Texte
# # # #
Dans un article de février dernier, j’ai décrit le spectacle désolant pour la biodiversité d’une parcelle de bois exploitée sous le label « PEFC » qui veut « promouvoir la gestion durable de la forêt ». Après sept mois et une saison de pousse, je suis allé voir si la nature arrive à s’accommoder de ce désastre.
Des cicatrices encore profondes
Le matériel lourd utilisé pour couper et sortir le bois à une période de pluies abondantes a tellement labouré le sol par endroit que les ornières sont restées pratiquement telles quelles huit mois plus tard. Il est vrai que l’été particulièrement sec que nous venons de connaître a transformé la terre nue et malaxée par les chenilles en une croûte très dure.
Effet classique de la sécheresse sur un sol argileux, de profondes crevasses sont apparues qui témoignent de l’importance du manque d’eau. Pourtant ça et là quelques plantes pionnières comme les chardons ont réussi à s’installer. Plus surprenant, quelques jeunes chênes ont fait leur apparition, issus de glands qui ont eu la chance de ne pas être écrasés ou enfouis trop profondément.
Un avenir en marche
Dans les endroits par chance indemnes de tout passage de machine, la litière d’origine a été conservée. Privée de l’ombre des arbres, elle s’est desséchée en profondeur cet été. Je n’ai vu que quelques petits carabiques s’enfuir dans les endroits que j’ai remués par curiosité, et un seul grillon des bois. Comme elle ne sera pas alimentée par de nombreuses feuilles mortes cet automne, sa recolonisation par la faune du sol prendra probablement du temps.
Mais par sa seule présence, elle a permis l’apparition du futur bois dont profiteront peut-être mes petits et arrières-petits-enfants lors de leurs promenades dans un demi-siècle. A condition bien sûr qu’entre temps une nouvelle exploitation écologiquement labellisée promouvant la gestion durable ne vienne pas tout raser.
# # # #
Extrait de données
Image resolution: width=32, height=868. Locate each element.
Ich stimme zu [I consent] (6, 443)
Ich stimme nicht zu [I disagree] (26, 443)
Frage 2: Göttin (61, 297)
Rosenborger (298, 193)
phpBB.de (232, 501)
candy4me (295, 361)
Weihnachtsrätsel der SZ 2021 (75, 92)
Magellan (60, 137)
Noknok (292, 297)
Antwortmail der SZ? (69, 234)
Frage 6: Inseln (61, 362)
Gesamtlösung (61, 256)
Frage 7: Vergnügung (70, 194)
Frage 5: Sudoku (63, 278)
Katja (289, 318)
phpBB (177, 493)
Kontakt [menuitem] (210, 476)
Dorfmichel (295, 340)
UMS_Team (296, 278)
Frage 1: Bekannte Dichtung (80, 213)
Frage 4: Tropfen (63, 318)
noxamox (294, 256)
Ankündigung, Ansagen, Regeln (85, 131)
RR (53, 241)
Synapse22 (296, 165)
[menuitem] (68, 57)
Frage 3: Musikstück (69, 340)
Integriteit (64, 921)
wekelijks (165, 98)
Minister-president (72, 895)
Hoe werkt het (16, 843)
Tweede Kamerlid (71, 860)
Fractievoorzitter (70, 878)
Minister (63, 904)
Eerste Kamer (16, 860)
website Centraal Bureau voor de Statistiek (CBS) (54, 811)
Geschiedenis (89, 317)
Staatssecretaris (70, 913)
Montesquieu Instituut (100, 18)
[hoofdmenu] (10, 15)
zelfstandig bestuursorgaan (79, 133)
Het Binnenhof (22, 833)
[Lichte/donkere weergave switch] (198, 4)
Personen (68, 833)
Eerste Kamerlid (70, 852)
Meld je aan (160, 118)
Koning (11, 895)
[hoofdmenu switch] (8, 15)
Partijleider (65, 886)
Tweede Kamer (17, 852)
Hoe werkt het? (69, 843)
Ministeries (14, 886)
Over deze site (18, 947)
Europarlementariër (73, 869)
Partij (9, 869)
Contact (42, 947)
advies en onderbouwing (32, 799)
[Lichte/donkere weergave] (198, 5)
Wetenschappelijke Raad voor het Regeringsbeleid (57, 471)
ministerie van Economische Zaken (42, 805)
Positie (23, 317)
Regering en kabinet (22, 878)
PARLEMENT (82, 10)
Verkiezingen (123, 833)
# # # #
À faire
a: Recopiez le passage du texte sur la parcelle de bois compris entre « Un avenir en » et « probablement du temps. », ces deux extrémités incluses.
b: Transformez en liste le paragraphe du texte sur la parcelle de bois qui commence par « Dans les endroits par chance indemnes », en gardant ses faits principaux.

Réponses par consigne
a:
Un avenir en marche
Dans les endroits par chance indemnes de tout passage de machine, la litière d’origine a été conservée. Privée de l’ombre des arbres, elle s’est desséchée en profondeur cet été. Je n’ai vu que quelques petits carabiques s’enfuir dans les endroits que j’ai remués par curiosité, et un seul grillon des bois. Comme elle ne sera pas alimentée par de nombreuses feuilles mortes cet automne, sa recolonisation par la faune du sol prendra probablement du temps.

b:
- Là où aucune machine n'est passée, la litière d'origine a été conservée.
- Privée de l'ombre des arbres, elle s'est desséchée en profondeur cet été.
- Dans les endroits remués, seuls quelques petits carabiques et un unique grillon des bois ont été observés.
- Comme peu de feuilles mortes l'alimenteront cet automne, sa recolonisation par la faune du sol prendra probablement du temps.